El cepillado es mucho más que estética: forma parte del bienestar integral que promueven veterinarios y expertos en dermatología canina. Una rutina adecuada elimina pelo muerto, distribuye sebo natural, estimula la circulación de la piel y te permite detectar a tiempo parásitos, bultos, irritaciones o enredos antes de que se conviertan en urgencias.
Beneficios para la salud del pelaje y la piel
- Reduce nudos y felting, especialmente en razas de pelo largo o rizado.
- Disminuye bolas de pelo ingeridas (menos riesgo de obstrucciones digestivas en gatos y perros muy peludos).
- Ayuda a identificar pulgas, garrapatas, dermatitis o zonas dolorosas.
- Refuerza el vínculo tutor–mascota si se hace con calma y refuerzo positivo.
Muchos problemas de piel y pelo tienen relación con nutrición o higiene inadecuada; el cepillado es el complemento diario de una buena alimentación y revisiones veterinarias.
Frecuencia según tipo de pelaje
- Pelo corto: 1–2 veces por semana.
- Pelo medio: 3–4 veces por semana.
- Pelo largo o doble manto: a diario o día por medio; en muda, aumentar frecuencia.
- Pelo rizado (caniche, bichón, etc.): 4–5 veces por semana para evitar mats apretados.
Herramientas básicas
- Cepillo de cerdas suaves o guante: pelo corto y sensibles.
- Peine de metal o carda: pelo medio y largo; desenreda con cuidado.
- Deslanador (undercoat rake): doble manto en época de muda.
- Spray desenredante o acondicionador canino: para nudos leves; nunca uses productos humanos sin indicación.
Técnica paso a paso
- Elige un momento tranquilo; recompensa con premios pequeños.

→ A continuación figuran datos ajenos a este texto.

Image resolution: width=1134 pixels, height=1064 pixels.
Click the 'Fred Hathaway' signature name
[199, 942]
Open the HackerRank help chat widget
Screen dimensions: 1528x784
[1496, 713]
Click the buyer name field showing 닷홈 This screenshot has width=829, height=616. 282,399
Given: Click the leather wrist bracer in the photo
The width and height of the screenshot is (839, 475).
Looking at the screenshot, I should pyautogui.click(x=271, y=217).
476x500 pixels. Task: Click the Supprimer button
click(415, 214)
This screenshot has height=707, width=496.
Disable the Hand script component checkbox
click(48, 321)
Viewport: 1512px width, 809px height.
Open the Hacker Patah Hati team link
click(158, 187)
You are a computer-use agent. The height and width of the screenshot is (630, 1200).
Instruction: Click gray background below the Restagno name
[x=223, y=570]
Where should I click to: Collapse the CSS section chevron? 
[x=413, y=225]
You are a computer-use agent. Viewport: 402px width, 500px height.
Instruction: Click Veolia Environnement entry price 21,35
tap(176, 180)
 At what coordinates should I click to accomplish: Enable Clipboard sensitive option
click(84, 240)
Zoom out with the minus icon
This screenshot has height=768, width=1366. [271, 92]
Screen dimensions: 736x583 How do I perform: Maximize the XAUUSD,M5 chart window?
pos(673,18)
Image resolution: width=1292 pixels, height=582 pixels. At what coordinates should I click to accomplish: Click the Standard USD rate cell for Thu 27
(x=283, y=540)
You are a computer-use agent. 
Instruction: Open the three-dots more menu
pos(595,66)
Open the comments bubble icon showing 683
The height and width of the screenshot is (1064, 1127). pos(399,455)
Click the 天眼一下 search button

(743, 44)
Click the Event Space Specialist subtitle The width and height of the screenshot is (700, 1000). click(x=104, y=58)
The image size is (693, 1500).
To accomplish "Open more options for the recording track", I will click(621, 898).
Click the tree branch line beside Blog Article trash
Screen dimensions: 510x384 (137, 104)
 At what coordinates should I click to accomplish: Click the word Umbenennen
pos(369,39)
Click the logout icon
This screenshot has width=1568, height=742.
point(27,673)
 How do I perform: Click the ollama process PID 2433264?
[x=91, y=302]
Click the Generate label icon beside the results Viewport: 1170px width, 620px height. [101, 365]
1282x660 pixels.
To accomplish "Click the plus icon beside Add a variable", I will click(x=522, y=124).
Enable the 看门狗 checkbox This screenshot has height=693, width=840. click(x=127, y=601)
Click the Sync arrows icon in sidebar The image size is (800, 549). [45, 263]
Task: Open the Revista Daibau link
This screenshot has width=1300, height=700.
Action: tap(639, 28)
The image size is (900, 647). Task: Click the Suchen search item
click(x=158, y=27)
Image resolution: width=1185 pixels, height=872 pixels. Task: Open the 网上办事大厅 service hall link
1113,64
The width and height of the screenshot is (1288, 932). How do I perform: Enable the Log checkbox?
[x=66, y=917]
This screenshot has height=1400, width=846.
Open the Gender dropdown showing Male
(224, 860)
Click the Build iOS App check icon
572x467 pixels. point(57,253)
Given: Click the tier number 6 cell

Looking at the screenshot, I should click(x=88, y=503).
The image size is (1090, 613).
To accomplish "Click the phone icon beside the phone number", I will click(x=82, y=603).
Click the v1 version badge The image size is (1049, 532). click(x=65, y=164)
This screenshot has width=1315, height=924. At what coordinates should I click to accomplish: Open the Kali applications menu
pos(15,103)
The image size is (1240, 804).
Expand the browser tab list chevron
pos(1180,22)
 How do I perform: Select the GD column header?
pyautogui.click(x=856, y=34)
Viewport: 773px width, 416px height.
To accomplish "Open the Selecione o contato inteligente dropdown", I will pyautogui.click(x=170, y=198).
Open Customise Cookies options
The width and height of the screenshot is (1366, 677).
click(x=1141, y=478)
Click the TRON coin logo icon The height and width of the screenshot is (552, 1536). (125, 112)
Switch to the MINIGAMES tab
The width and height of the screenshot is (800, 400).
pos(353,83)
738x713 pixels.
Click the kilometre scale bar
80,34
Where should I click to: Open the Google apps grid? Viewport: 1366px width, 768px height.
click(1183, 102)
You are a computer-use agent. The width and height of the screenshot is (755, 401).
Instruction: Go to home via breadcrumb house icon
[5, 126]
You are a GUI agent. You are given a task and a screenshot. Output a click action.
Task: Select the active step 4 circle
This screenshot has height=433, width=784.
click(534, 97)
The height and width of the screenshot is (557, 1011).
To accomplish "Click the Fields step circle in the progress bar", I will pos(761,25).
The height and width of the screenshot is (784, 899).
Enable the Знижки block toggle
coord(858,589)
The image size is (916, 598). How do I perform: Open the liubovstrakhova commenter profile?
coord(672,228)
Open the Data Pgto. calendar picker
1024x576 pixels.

- Separa el pelo en secciones; cepilla en dirección del crecimiento, de la piel hacia afuera.
- En orejas, axilas e ingles, sé extra suave: la piel es fina.
- Ante un nudo, no tires: usa desenredante, separa con los dedos y, si está muy apretado, acude a un profesional.
- Termina revisando patas, cola y zona anal (con cuidado higiénico).
Cuándo acudir al veterinario
Consulta si encuentras calvicie localizada, costras persistentes, mal olor en la piel, picor intenso o bultos que no desaparecen. El cepillado detecta el problema; el diagnóstico y tratamiento los define tu veterinario.
Cepillado y baño: van de la mano
Cepillar antes del baño facilita el lavado y evita que el agua apriete los nudos. Tras el baño, seca bien y vuelve a cepillar cuando el pelo esté seco para un acabado uniforme.